Followup to: When (Not) To Use Probabilities, How Many LHC Failures Is Too Many?
While trying to answer my own question on "How Many LHC Failures Is Too Many?" I realized that I'm horrendously inconsistent with respect to my stated beliefs about disaster risks from the Large Hadron Collider.
First, I thought that stating a "one-in-a-million" probability for the Large Hadron Collider destroying the world was too high, in the sense that I would much rather run the Large Hadron Collider than press a button with a known 1/1,000,000 probability of destroying the world.
But if you asked me whether I could make one million statements of authority equal to "The Large Hadron Collider will not destroy the world", and be wrong, on average, around once, then I would have to say no.
Unknown pointed out that this turns me into a money pump. Given a portfolio of a million existential risks to which I had assigned a "less than one in a million probability", I would rather press the button on the fixed-probability device than run a random risk from this portfolio; but would rather take any particular risk in this portfolio than press the button.
Then, I considered the question of how many mysterious failures at the LHC it would take to make me question whether it might destroy the world/universe somehow, and what this revealed about my prior probability.
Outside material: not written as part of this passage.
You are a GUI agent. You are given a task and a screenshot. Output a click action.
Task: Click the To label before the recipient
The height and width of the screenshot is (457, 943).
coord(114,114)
If the failure probability had a known 50% probability of occurring from natural causes, like a quantum coin or some such... then I suspect that if I actually saw that coin come up heads 20 times in a row, I would feel a strong impulse to bet on it coming up heads the next time around. (And that's taking into account my uncertainty about whether the anthropic principle really works that way.)
Even having noticed this triple inconsistency, I'm not sure in which direction to resolve it!
(But I still maintain my resolve that the LHC is not worth expending political capital, financial capital, or our time to shut down; compared with using the same capital to worry about superhuman intelligence or nanotechnology.)
"Then, I considered the question of how many mysterious failures at the LHC it would take to make me question whether it might destroy the world/universe somehow, and what this revealed about my prior probability..."
From the previous thread:
"Inevitably, many commenters said, "Anthropic principle! If the LHC had worked, it would have produced a black hole or strangelet or vacuum failure, and we wouldn't be here!"... After observing empirically that the LHC had failed 100 times in a row, would you endorse a policy of keeping the LHC powered up, but trying to fire it again only in the event of, say, nuclear terrorism or a global economic crash?"
If the LHC fails repeatedly it can only be because of logical engineering flaws. In fact, the complexity of the engineering makes it easier for people to attribute failures to unseen, unnatural forces.
If a marble rolling down an incline could destroy the universe, the unnaturalness of the failures could not be hidden. Any incline you approached with marble-y intent would crumble to dust. Or instead of rolling down an incline, the marble would hover in midair.
If the LHC is a machine based on know physics and mechanics then it would require causality-defying forces to stop it from working, just as it would take supernatural forces to stop anyone from simply rolling a marble down a slope.
And if this is the case, why should the LHC supernatural stop-gaps appear as they do -- as comprehensible engineering flaws? Why not something more unambiguously causality-defying like the LHC floating into the air and then disappearing into the void in an exciting flash of lights? Or why not something more efficient? Why should the machine even be built up to this point, only to be blocked by thousands of suspiciously impish last-minute flaws, when a million reasonable legislative, cooperative, or cognitive events could have snuffed the machine from ever even being considered in the first place?
More importantly, if the reasoning here is that some epic force puts the automatic smack-down on any kind of universe destroying event, then, obviously, repeated probability-defying failures of the LHC more logically reduces the probability that it will destroy the universe (by lending increasing support to the existence of this benign universe-preserving force). It doesn't increase the probability of destruction, by its own internal logic.
The argument for stopping the LHC then could only be economic, not self-preservational. So nuclear terrorism would actually be the worse time to start it up, since the energy and man-power resources would be needed more for pressing survival goals, then to operate a worthless machine the universe won't allow us to use.
Very belated note: the human brain is a much more volatile system than millions of tons of material. I suspect that if the LHC could have ended up destroying the universe, the idea to build one would never have occurred to us.